I'm learning about the read command and wrote this little script to read data from a file:

readfile()
{
 while read variable; do
echo $variable
done
}    
readfile < File.txt

I have three lines in File.txt; each a single word. The script only echoes the first two lines and drops the third one. Can anyone tell me why?

Also, what does the statment

if [ $variable ] mean? Does it mean 'if the value of variable exists....'?

can you post your File.txt?This code runs okay on my laptop.
I think [ $variable ] means to test if the value of variable is null or unset,if so,evaluated as false.use [ -n $variable ] or [ -z $variable ] will be better.

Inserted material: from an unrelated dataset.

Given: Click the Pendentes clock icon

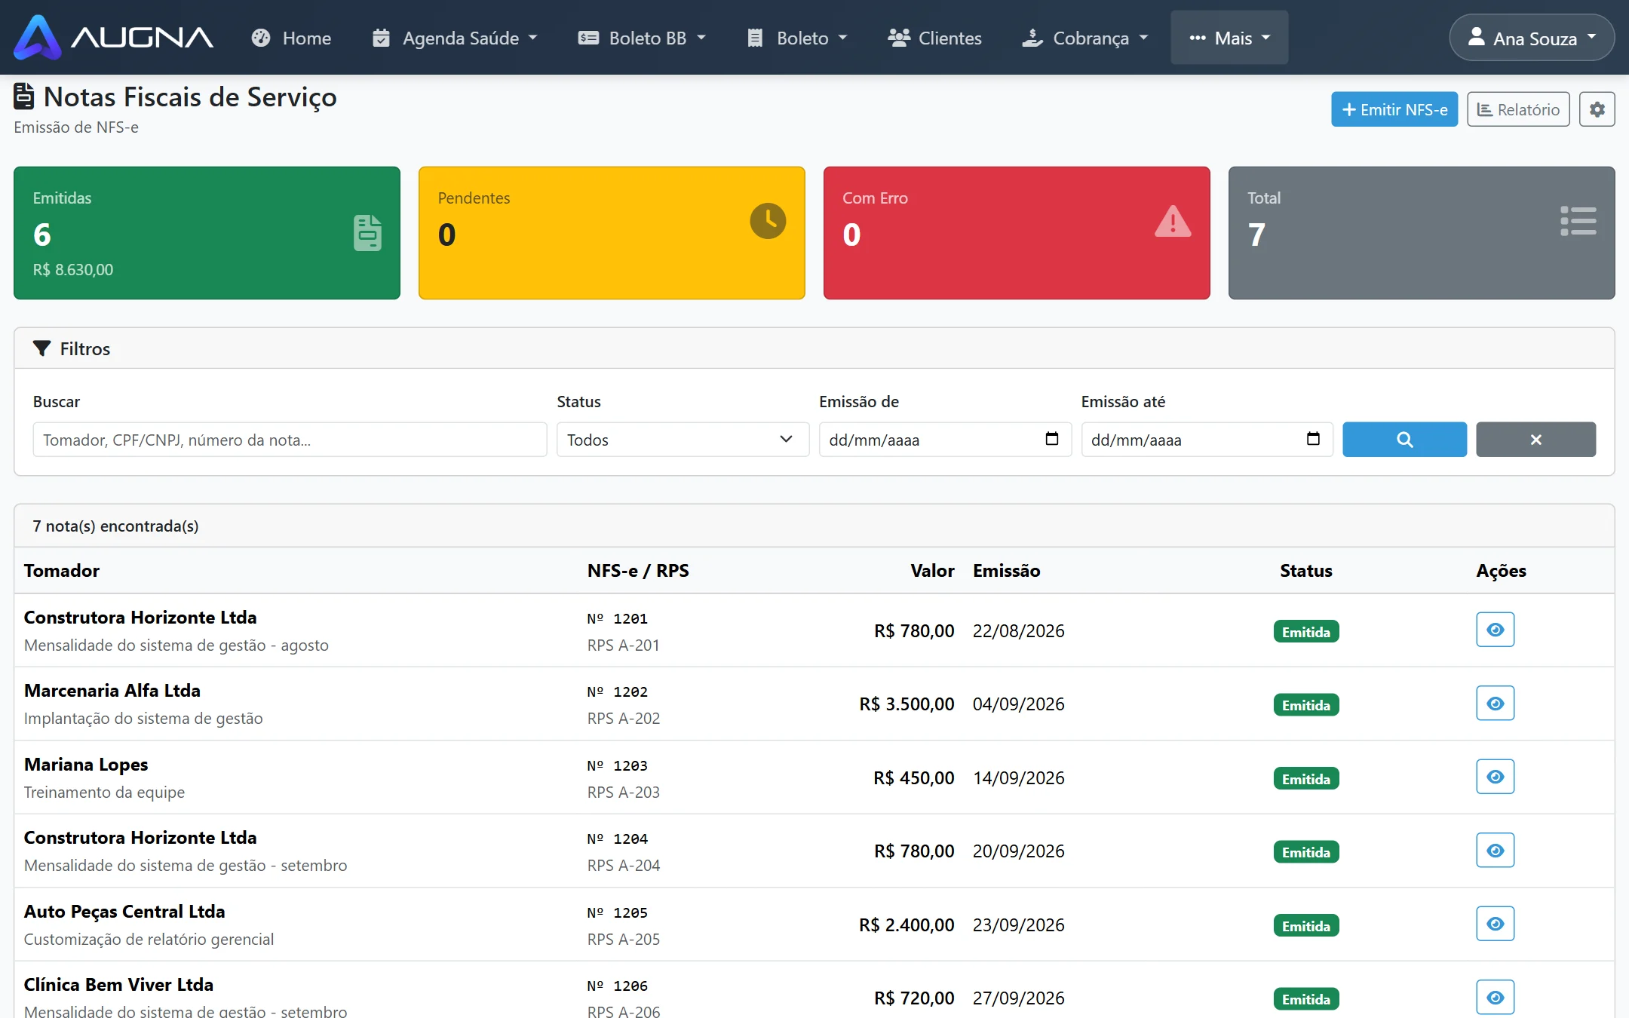Looking at the screenshot, I should point(768,221).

Sure can. Here is the file -- only three lines

Red
Blue
Green

It echoes Red and Blue but not green. Did it return all the lines in your file?

--Works fine for me too:

$ cat testit
readfile()
{
  while read variable; do
echo $variable
done
}
readfile < File.txt
$ cat File.txt
one
two
three
$ ./testit
one
two
three

if [$variable ] wont work as intended when $variable contains a space eg variable="one two" , best to stick with:

if [ -n "$variable" ]

Never mind -- figured it out, although I feel like an idiot. :o

I saved the file without hitting return after the last word. Out of curiosity, can anyone tell me why that is?
Runs fine now.

:),interesting~Even without hitting return,i get three lines and if i hit return,it will print a blank line as expected.

read returns a non-zero if it encounters a END-OF-FILE char and zero if it encounters a CR char. variables are populated with anything that is read to this point.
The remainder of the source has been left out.